Cassandra, Mongo, BigTable, Victoria Metrics, ClickHouse, DynamoDB, CouchBase… Do not limit yourself with technology choice from the beginning.

There is a high chance you’re wasting investors’ money.

At some point, knowing you data, access patterns and load, you will clearly understand what you need. When migrating (specific part) becomes economically reasonable, you introduce new technology to the project.

Distributed Systems

TL;DR: Keep your (micro) services stateless. You do not want to support and debug distributed synchronization.

Services

Cache invalidation is hard, but distributed consensus and distributed synchronization is even more so. It is painful. Unless you are writing a database or a queue, keep the state out of it.

This makes your application to be easily scalable, by simply deploying more. This makes code-base way simpler and smaller, focused on business requirements.

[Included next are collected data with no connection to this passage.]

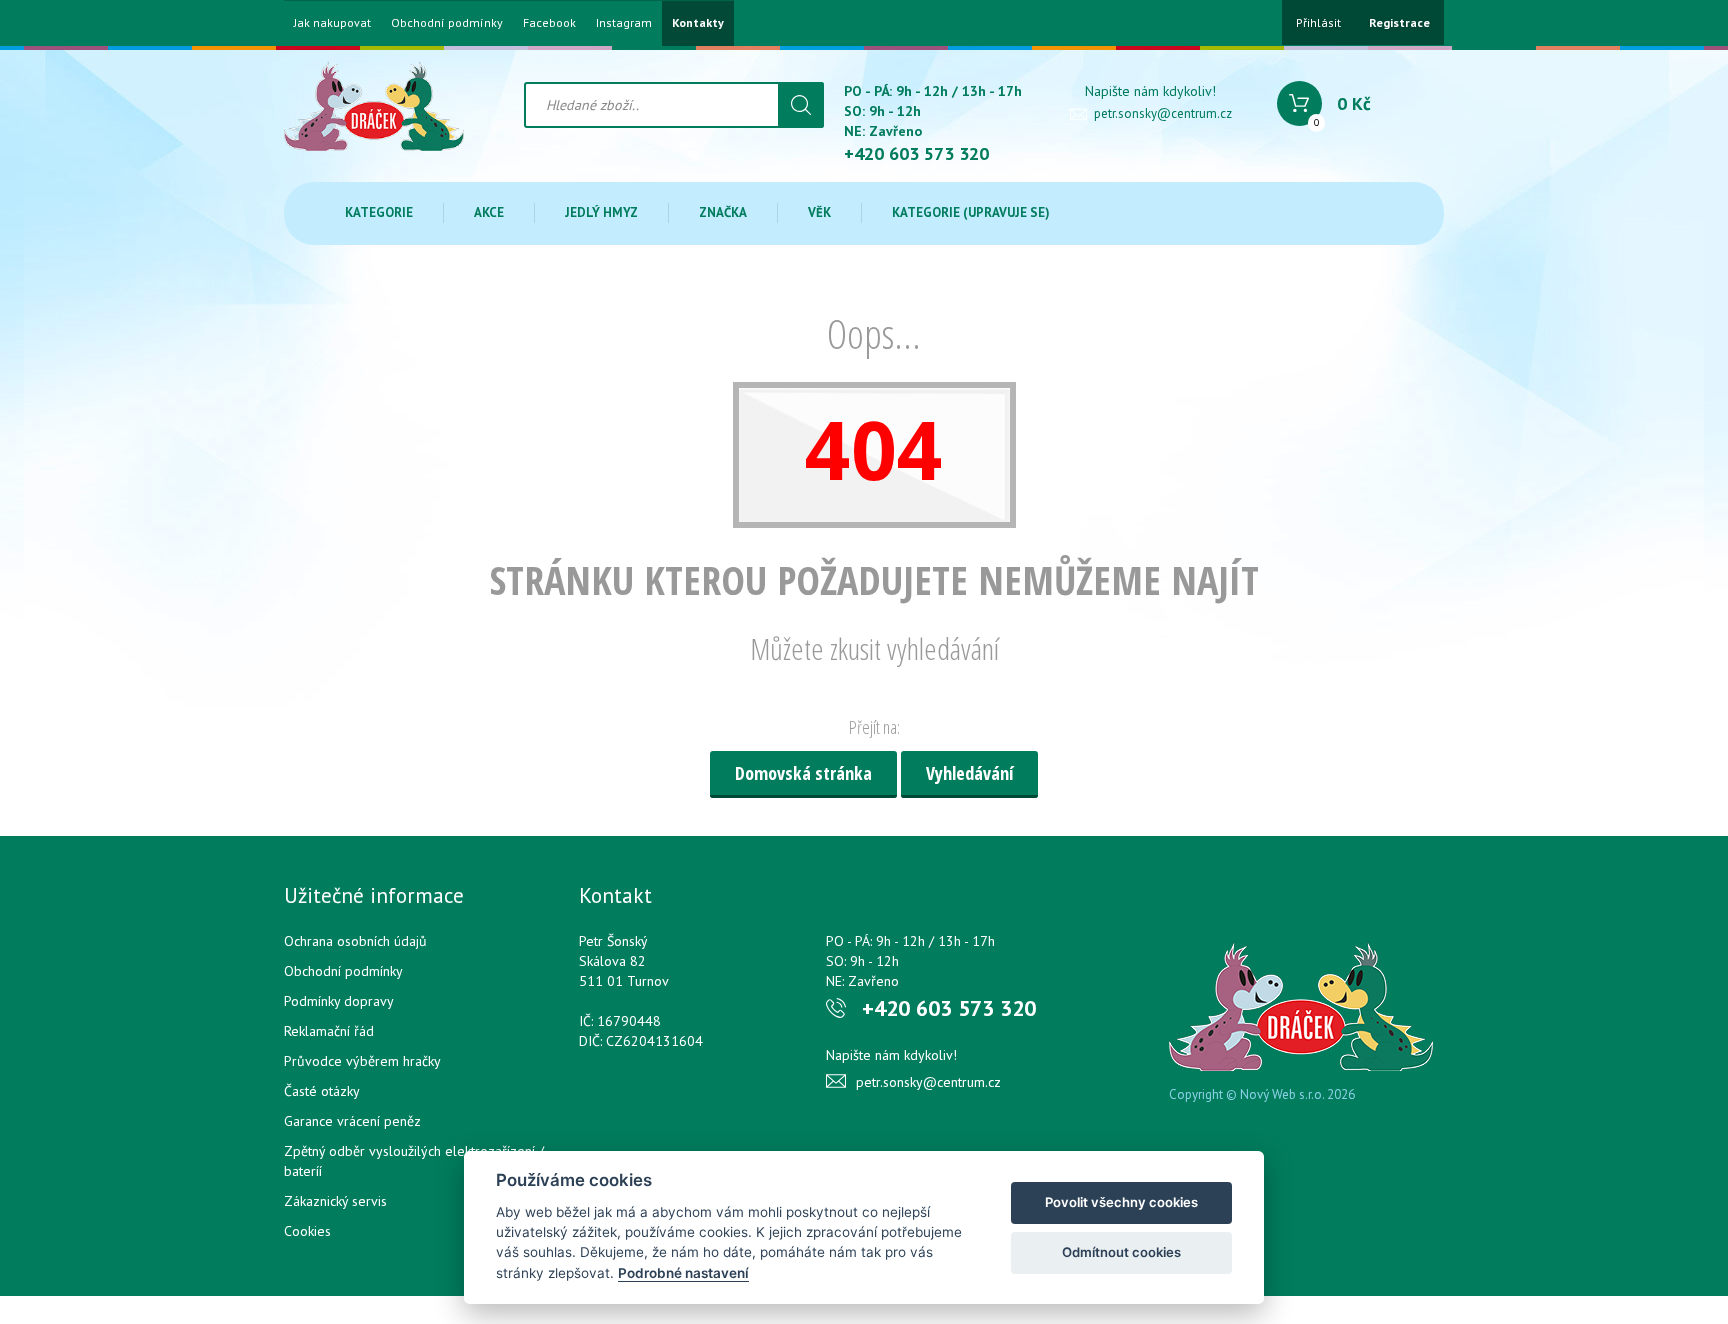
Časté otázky (322, 1091)
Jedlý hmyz (601, 212)
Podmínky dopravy (339, 1001)
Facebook (549, 23)
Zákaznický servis (335, 1201)
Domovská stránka (803, 773)
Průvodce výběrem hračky (362, 1061)
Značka (723, 212)
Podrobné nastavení (683, 1273)
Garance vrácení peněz (352, 1121)
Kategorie (379, 212)
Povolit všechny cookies (1121, 1202)
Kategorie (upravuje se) (971, 212)
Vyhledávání (969, 773)
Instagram (624, 23)
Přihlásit (1318, 22)
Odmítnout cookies (1121, 1252)
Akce (489, 212)
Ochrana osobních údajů (355, 941)
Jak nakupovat (332, 23)
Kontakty (698, 23)
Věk (819, 212)
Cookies (307, 1231)
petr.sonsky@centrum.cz (1163, 113)
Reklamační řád (329, 1031)
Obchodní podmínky (447, 23)
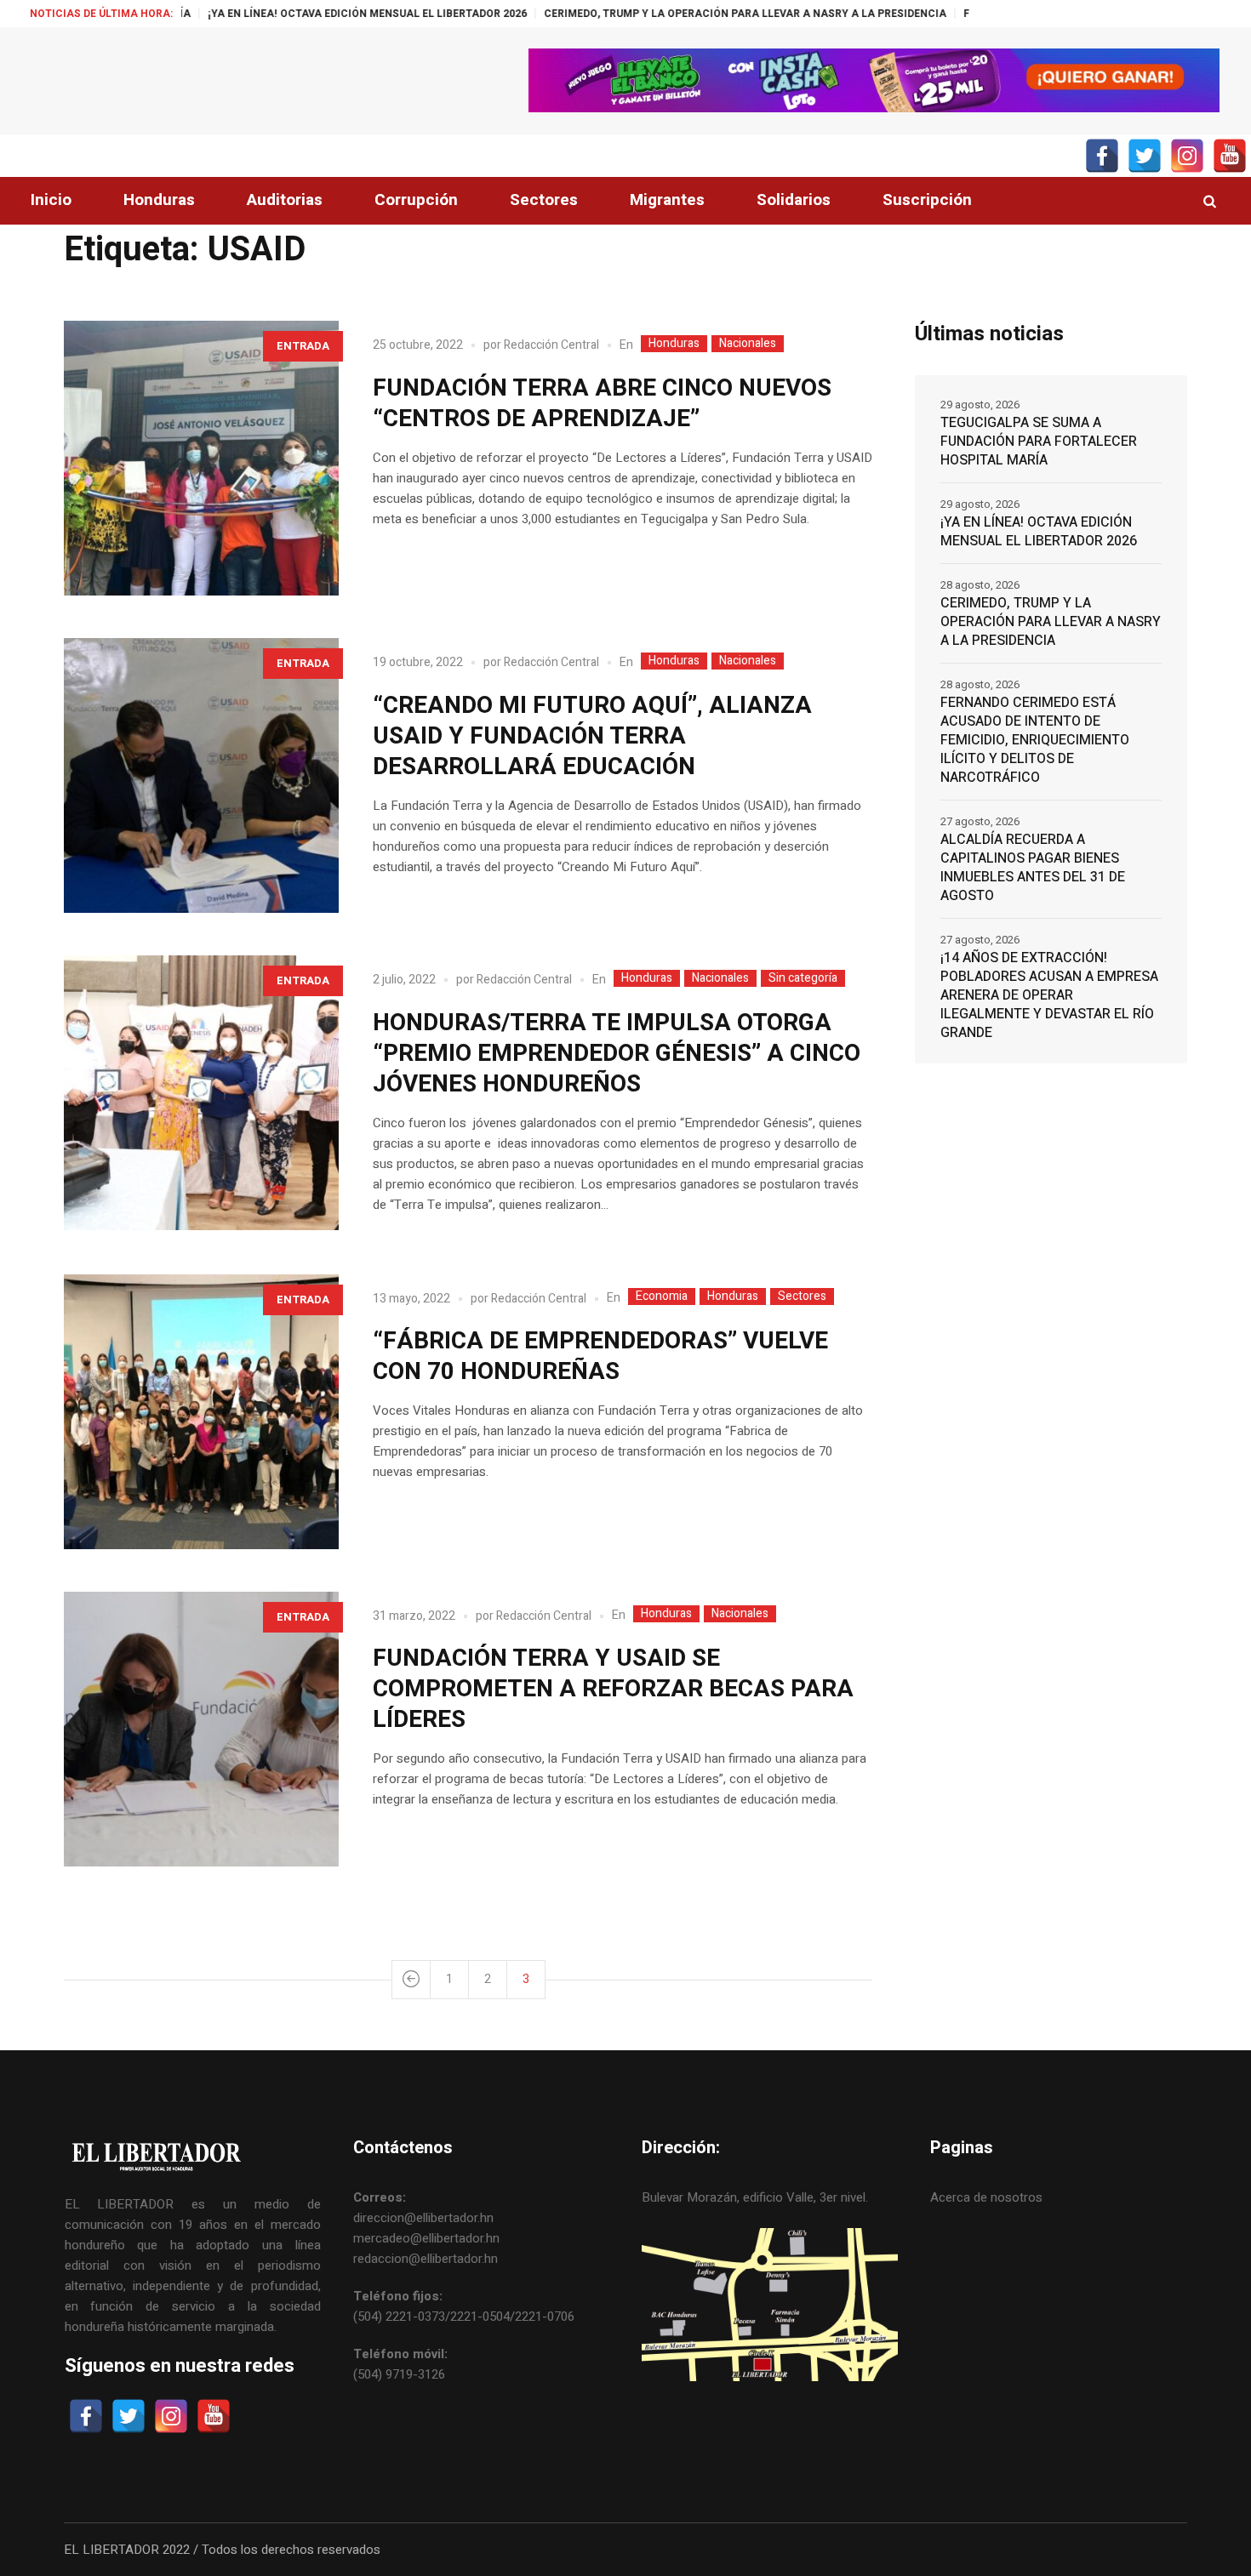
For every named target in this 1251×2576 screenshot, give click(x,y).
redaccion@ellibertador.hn (425, 2258)
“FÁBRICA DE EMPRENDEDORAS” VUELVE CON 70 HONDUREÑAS (600, 1356)
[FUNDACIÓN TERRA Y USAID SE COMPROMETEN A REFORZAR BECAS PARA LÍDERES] (201, 1729)
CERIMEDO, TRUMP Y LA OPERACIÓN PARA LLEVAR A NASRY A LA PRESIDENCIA (637, 13)
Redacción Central (551, 345)
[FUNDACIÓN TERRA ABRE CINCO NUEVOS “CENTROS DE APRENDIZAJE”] (201, 458)
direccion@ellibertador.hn (423, 2217)
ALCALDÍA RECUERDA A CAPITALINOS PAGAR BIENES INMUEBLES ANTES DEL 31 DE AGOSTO (1032, 867)
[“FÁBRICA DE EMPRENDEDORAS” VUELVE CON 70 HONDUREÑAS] (201, 1411)
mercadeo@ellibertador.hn (426, 2238)
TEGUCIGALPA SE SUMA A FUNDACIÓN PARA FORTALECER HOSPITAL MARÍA (1038, 441)
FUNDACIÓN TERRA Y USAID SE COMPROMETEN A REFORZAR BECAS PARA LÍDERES (613, 1689)
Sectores (802, 1296)
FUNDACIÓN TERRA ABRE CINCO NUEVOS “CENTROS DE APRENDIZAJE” (602, 403)
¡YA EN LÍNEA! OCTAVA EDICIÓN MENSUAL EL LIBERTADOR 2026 (259, 13)
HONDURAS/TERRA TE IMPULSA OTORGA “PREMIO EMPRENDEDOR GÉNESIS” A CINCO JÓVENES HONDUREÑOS (616, 1054)
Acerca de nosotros (986, 2197)
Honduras (674, 343)
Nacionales (747, 343)
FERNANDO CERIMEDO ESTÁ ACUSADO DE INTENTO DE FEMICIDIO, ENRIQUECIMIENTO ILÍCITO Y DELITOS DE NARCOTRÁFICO (1034, 740)
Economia (662, 1296)
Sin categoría (802, 978)
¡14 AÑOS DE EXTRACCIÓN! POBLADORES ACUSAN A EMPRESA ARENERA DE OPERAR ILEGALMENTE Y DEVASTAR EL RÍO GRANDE (1049, 995)
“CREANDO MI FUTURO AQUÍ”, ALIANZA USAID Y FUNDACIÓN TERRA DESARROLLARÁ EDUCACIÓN (592, 736)
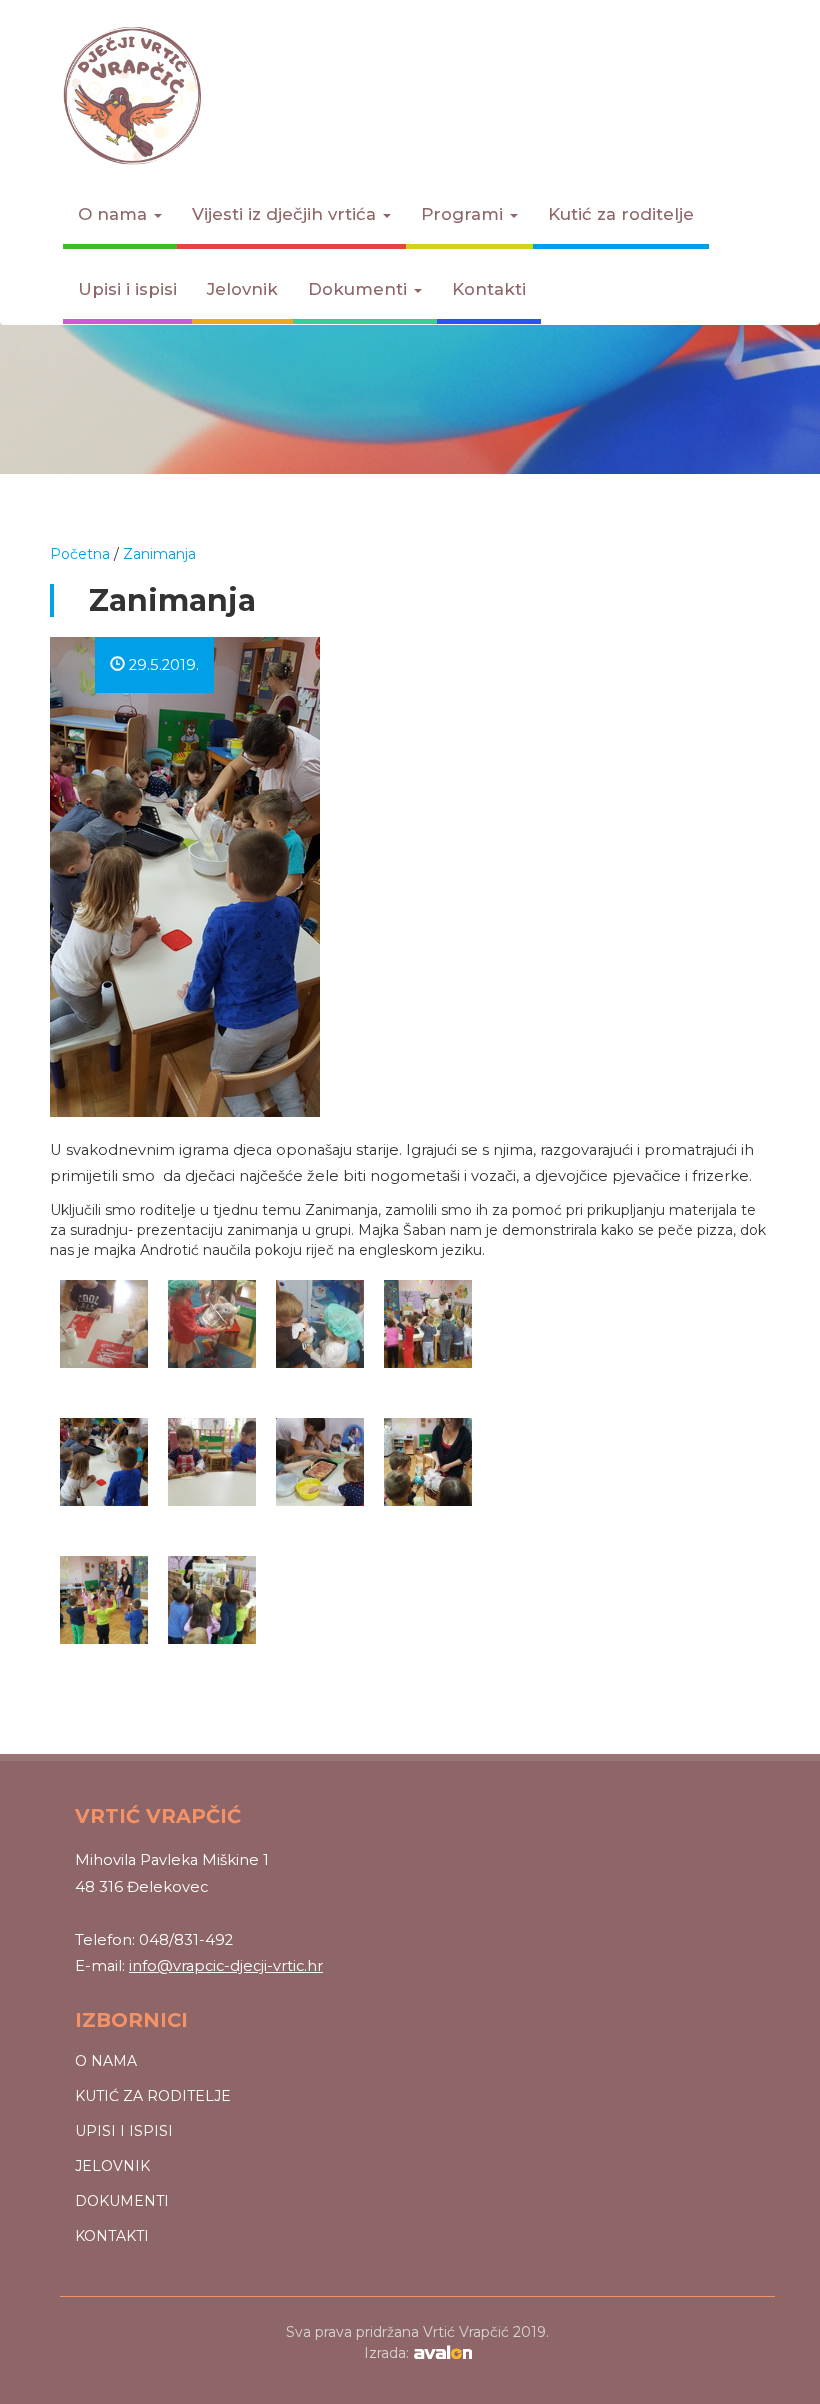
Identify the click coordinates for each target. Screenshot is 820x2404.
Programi (464, 214)
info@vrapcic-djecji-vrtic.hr (226, 1966)
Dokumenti (360, 289)
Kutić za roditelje (621, 214)
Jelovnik (242, 289)
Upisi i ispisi (127, 289)
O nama (115, 214)
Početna (80, 554)
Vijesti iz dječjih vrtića (286, 214)
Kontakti (489, 289)
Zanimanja (159, 554)
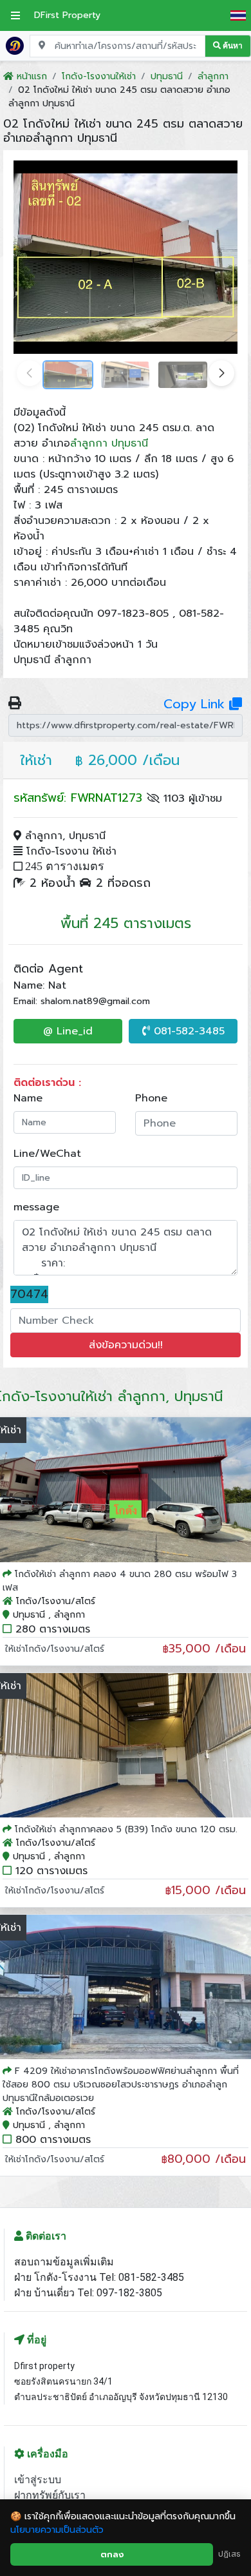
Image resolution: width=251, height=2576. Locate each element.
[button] (221, 373)
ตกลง (112, 2554)
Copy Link (196, 703)
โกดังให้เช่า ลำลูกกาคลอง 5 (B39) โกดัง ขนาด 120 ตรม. (126, 1829)
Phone (151, 1098)
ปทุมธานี (129, 443)
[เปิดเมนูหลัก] (15, 15)
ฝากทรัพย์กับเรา (50, 2495)
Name (28, 1098)
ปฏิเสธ (229, 2554)
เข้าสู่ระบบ (37, 2480)
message (36, 1207)
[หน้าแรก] (14, 45)
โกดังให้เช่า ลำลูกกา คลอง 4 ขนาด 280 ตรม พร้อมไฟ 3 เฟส (120, 1580)
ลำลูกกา (88, 443)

Even if stateless implementation is less efficient, and may cost a bit more, it will work better in a long run.

Distributed Transactions

Try dividing product, that will avoid them. Or keep them to minimum. If not possible, it’s still okay, but require a bit more work.

Conclusion

Balance future-proofing with solving current problems. Let your data guide technology choices and design decisions. This approach enables effective future scaling without unnecessary complexity or cost now.

Delay scaling as long as possible, but be prepared for when it becomes necessary.